Pointless Orchestra's "Red Meat Holiday" is busier, combining muffled
explosion sounds with percussion, flute-like warbling, and the assorted
scrabblings of prepared crabs. P. Children's "Reverse Pool" is sort of
like that sounds, kind of watery and reversed. Mesh's "I Address the
Roaring Sea with a Mouth Full of Stones" isn't nearly as
self-explanatory as I initially expected, unless the point is that the
narrator and the sea don't actually have very much to talk about.
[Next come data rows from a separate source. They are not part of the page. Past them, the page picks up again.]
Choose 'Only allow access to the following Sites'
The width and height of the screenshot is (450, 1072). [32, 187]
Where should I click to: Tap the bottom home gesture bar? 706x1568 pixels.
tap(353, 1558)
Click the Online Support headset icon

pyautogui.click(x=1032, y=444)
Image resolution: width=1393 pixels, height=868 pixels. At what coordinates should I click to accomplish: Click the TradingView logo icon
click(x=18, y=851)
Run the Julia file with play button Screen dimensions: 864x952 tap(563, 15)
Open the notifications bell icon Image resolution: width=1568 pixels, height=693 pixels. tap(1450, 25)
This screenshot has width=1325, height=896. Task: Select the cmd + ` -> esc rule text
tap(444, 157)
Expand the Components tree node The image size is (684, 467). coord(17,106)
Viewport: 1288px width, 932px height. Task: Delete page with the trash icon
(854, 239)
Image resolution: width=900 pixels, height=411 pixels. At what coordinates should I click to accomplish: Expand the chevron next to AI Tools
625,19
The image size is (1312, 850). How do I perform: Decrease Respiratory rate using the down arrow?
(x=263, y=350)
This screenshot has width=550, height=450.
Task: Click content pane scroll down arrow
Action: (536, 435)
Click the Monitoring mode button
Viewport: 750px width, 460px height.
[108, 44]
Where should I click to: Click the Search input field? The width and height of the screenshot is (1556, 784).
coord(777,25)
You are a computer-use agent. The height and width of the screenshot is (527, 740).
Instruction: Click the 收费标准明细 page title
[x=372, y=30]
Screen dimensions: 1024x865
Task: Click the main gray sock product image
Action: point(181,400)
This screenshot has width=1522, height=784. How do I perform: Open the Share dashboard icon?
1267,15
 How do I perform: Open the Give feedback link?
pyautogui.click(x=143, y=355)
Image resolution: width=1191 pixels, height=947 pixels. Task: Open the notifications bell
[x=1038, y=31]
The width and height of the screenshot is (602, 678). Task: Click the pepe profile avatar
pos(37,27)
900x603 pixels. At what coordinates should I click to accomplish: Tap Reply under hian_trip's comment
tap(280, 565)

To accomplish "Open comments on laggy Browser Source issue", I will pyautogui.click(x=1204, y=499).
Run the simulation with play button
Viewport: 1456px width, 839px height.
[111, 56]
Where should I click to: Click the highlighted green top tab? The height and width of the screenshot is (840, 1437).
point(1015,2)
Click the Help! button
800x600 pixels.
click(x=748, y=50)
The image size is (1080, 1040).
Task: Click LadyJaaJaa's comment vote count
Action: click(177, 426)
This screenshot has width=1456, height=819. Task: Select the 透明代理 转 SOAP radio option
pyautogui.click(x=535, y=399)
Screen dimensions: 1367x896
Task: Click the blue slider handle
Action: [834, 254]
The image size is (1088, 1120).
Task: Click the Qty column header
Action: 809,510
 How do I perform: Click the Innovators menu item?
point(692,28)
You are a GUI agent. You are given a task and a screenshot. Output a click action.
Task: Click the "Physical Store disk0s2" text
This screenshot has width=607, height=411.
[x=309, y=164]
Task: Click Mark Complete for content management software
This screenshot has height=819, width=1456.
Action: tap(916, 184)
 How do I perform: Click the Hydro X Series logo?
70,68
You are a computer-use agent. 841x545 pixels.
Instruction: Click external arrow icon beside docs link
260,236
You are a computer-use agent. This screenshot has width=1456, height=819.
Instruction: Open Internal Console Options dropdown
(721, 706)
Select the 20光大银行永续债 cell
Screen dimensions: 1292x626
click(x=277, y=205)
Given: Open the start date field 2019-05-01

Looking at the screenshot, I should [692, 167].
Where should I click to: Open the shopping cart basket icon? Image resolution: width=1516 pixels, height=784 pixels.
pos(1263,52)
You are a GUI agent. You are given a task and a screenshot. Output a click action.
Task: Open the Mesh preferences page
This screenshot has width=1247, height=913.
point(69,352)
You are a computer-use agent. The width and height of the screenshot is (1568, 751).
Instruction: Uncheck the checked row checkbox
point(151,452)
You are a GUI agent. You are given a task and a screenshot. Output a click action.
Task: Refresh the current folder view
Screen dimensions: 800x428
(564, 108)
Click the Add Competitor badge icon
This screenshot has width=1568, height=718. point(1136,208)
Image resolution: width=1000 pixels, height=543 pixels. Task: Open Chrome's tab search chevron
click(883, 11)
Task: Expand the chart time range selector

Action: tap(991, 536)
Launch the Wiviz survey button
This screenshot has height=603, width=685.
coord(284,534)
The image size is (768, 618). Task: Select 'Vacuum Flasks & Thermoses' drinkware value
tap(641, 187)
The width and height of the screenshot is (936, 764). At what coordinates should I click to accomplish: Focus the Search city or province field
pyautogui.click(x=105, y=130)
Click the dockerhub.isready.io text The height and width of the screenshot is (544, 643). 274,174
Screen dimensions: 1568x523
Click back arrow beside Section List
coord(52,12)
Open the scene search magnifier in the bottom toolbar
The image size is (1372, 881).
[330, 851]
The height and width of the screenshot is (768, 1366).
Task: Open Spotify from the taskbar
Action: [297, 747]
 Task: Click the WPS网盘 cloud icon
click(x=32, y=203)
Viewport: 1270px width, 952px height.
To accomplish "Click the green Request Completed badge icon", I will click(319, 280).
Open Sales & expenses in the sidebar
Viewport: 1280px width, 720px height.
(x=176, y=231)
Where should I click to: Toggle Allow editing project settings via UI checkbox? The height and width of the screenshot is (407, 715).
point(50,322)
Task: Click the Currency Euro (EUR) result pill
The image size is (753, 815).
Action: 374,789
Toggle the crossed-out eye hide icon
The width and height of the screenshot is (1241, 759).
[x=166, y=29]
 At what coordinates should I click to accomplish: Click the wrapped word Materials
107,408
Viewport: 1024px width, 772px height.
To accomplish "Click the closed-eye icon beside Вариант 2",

Trance's noisy "Aurora Borealis (light)" would be much better with a
different, less New-Agey name (though here maybe the goal is to
infiltrate the in-store playlists of mellow crystal-and-incense shops
via title subterfuge, which would certainly be amusing). Sheephead's
"Bay of Hopelessness" is pretty hopeless, but not quite long enough, in
this edited two-minute version, to qualify as a whole bay. "Puddle of
Hopelessness" might be better. A little too much identifiable drumming
on this track for my liking.
The last track is another Plotkin bit called "Live 1/3/93". The timings
on the back of the booklet list this track as infinite (using the
symbol, which I cannot reproduce portably in this medium) but my CD
player definitely gives up on it after about four minutes, so I'm not
sure what to make of the claim. It would have been interesting if
they'd managed to manufacture the disc with a built-in skip, so that it
really did play infinitely. Actually no, that would have been
irritating.
Enough of this for now. Where's that Matthew Sweet album?